_WHAT IS EXPECTED_
Rewrite the lines of the material that begin at the line containing "Given: Enable content" and stop at the end of the material, changing "pixels" to "px" and keeping everything else the same.

_STORED ROWS_
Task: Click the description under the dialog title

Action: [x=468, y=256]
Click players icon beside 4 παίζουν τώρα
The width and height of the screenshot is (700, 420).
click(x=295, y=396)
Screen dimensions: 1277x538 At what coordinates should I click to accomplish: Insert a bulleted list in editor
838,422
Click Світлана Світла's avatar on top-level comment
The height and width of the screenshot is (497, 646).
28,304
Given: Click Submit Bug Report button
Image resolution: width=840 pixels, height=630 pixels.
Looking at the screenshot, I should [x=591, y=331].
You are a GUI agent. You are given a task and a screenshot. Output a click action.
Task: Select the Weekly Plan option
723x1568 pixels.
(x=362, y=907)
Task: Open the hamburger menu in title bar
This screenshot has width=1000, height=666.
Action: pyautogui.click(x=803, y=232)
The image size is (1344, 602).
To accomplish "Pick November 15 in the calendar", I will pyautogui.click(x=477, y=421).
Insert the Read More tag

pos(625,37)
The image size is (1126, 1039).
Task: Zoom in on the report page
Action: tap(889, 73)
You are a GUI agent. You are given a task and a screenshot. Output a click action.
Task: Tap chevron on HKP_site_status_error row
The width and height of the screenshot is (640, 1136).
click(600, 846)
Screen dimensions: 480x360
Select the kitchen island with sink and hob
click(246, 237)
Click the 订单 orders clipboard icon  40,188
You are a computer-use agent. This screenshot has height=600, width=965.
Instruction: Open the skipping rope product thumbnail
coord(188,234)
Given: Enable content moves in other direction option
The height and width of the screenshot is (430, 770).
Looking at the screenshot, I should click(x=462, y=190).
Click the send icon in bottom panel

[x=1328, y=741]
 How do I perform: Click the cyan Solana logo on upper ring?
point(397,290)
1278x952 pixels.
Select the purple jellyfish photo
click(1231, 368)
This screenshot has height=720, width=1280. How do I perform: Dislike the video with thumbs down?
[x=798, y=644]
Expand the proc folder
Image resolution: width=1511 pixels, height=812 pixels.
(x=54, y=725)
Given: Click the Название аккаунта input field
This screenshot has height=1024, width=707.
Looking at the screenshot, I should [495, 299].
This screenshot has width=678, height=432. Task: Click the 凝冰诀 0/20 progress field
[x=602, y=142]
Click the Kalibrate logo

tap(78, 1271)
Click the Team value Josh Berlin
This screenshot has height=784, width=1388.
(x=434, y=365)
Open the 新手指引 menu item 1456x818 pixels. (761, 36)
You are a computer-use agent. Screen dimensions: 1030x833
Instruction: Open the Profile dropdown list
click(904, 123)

_COMPLETED TASK_
Given: Enable content moves in other direction option
The height and width of the screenshot is (430, 770).
Looking at the screenshot, I should click(x=462, y=190).
Click the send icon in bottom panel

[x=1328, y=741]
 How do I perform: Click the cyan Solana logo on upper ring?
point(397,290)
1278x952 px.
Select the purple jellyfish photo
click(1231, 368)
This screenshot has height=720, width=1280. How do I perform: Dislike the video with thumbs down?
[x=798, y=644]
Expand the proc folder
Image resolution: width=1511 px, height=812 px.
(x=54, y=725)
Given: Click the Название аккаунта input field
This screenshot has height=1024, width=707.
Looking at the screenshot, I should [495, 299].
This screenshot has width=678, height=432. Task: Click the 凝冰诀 0/20 progress field
[x=602, y=142]
Click the Kalibrate logo

tap(78, 1271)
Click the Team value Josh Berlin
This screenshot has height=784, width=1388.
(x=434, y=365)
Open the 新手指引 menu item 1456x818 px. (761, 36)
You are a computer-use agent. Screen dimensions: 1030x833
Instruction: Open the Profile dropdown list
click(904, 123)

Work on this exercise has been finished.